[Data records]

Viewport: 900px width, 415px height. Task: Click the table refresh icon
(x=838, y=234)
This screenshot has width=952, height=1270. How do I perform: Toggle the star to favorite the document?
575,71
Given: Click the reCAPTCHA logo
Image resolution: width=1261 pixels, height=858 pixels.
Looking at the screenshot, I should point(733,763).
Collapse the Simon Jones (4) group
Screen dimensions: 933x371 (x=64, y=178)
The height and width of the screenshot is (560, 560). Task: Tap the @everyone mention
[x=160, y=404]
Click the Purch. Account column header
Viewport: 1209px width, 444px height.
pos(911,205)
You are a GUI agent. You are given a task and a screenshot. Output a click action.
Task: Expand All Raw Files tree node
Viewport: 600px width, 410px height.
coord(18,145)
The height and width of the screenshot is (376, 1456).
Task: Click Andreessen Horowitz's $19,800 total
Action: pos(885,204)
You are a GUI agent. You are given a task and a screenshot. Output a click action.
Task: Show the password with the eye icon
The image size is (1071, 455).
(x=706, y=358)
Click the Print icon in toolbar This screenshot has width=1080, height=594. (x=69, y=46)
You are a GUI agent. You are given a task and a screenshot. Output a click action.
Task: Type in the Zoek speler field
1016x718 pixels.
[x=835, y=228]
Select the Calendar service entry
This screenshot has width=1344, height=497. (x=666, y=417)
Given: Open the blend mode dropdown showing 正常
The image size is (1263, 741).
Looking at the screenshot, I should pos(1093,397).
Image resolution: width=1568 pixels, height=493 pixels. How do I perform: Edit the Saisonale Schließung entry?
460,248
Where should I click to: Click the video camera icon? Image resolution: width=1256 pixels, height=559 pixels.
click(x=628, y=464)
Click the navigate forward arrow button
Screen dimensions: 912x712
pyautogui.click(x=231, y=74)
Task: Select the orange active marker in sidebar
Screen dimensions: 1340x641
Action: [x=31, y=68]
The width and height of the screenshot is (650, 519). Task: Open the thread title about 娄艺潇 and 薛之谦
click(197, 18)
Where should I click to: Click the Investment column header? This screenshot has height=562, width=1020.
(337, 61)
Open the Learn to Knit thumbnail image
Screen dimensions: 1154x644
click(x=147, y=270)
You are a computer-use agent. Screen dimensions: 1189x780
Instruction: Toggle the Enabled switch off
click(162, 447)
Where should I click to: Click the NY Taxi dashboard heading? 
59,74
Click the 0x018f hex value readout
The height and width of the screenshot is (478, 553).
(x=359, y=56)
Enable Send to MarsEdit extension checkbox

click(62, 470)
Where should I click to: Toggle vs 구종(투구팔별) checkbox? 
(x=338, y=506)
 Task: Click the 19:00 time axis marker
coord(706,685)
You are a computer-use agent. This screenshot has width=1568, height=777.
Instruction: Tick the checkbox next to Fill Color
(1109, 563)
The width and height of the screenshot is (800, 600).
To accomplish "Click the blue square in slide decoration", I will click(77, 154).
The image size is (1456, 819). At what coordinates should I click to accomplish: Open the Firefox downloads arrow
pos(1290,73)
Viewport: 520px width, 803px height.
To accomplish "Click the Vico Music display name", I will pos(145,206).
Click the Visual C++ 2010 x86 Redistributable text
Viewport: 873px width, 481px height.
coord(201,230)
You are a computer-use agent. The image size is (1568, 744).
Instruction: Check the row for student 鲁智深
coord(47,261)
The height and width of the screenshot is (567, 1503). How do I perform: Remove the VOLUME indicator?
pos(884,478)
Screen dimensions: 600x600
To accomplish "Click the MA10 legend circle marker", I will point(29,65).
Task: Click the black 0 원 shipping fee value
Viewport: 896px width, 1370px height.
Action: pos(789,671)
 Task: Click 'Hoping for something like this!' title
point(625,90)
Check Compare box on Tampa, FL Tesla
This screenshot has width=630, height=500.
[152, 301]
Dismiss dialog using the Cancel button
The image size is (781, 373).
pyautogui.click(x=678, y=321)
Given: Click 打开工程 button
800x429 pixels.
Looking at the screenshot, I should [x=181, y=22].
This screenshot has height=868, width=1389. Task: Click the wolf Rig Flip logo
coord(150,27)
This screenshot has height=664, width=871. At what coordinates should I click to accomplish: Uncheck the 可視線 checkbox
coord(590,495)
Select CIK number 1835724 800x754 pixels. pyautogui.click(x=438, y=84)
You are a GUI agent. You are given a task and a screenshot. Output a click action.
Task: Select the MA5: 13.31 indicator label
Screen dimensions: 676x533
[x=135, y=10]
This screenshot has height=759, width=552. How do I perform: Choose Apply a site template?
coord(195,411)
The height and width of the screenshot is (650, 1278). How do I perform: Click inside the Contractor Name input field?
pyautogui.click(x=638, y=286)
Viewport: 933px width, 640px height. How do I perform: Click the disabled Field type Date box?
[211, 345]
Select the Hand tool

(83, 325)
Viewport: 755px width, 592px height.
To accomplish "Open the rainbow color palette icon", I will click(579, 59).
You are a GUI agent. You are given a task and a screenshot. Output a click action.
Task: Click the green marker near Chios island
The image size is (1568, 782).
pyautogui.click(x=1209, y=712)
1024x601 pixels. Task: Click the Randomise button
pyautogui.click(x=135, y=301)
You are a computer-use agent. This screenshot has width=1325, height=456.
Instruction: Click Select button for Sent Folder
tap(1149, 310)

**WHAT IS REQUIRED**
Your reply should consist of one number: how many lines above contain the word "computer".

**PROBLEM SOLUTION**
4